# BRIEF
Reproduce every line of the items below, including the requests, but multiply each coordinate in the answers by 2.35 and round it to a whole number, with halves rounded up. Leave the numbers in the requests unchanged and omit the pictures.

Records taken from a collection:
■ ■ ■

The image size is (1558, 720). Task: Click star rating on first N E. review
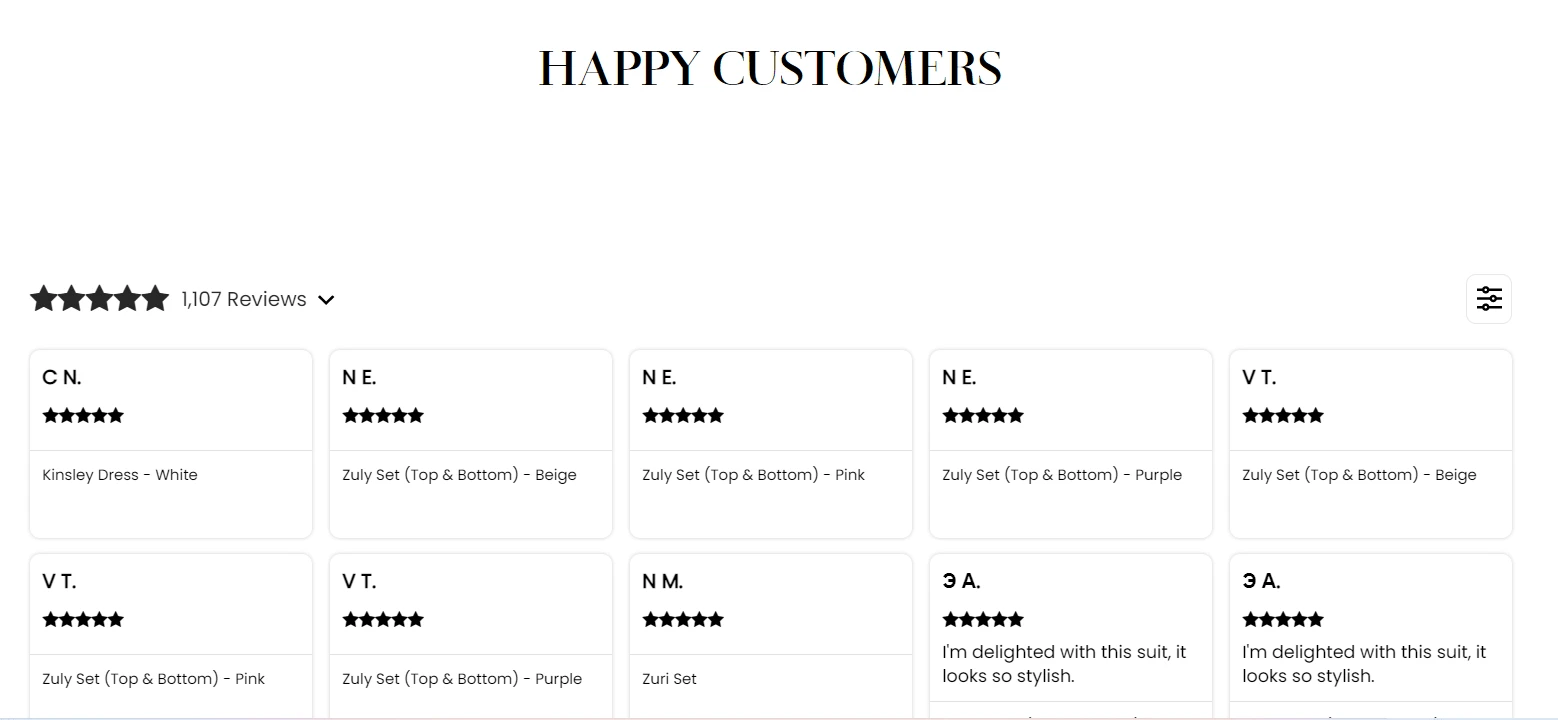pyautogui.click(x=383, y=415)
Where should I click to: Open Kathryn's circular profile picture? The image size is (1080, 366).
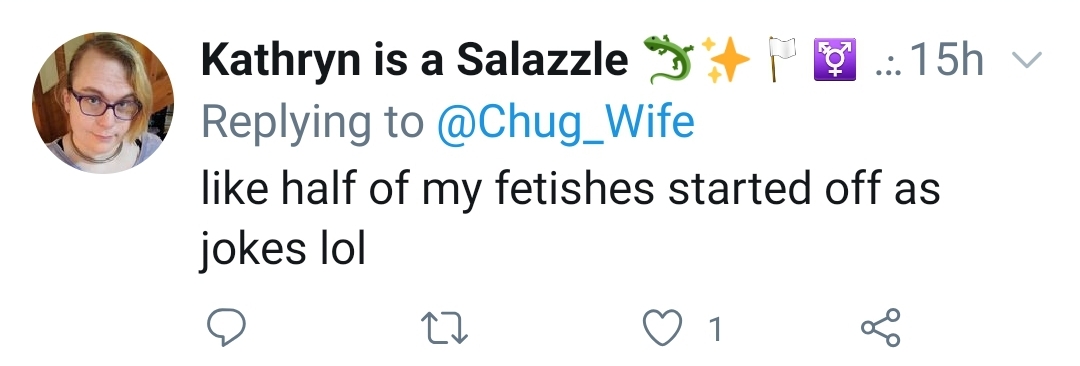point(103,103)
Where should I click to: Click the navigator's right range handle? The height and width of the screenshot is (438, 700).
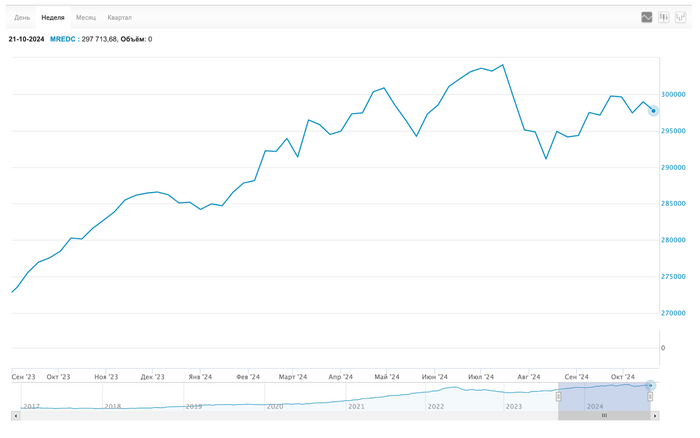pyautogui.click(x=650, y=396)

■ ■ ■

# THE REPLY
The image size is (1558, 720). Task: Click star rating on first N E. review
pyautogui.click(x=900, y=975)
Where should I click to: Open Kathryn's circular profile picture? The image size is (1080, 366).
point(242,242)
Where should I click to: Click the navigator's right range handle? The height and width of the screenshot is (438, 700).
pyautogui.click(x=1528, y=931)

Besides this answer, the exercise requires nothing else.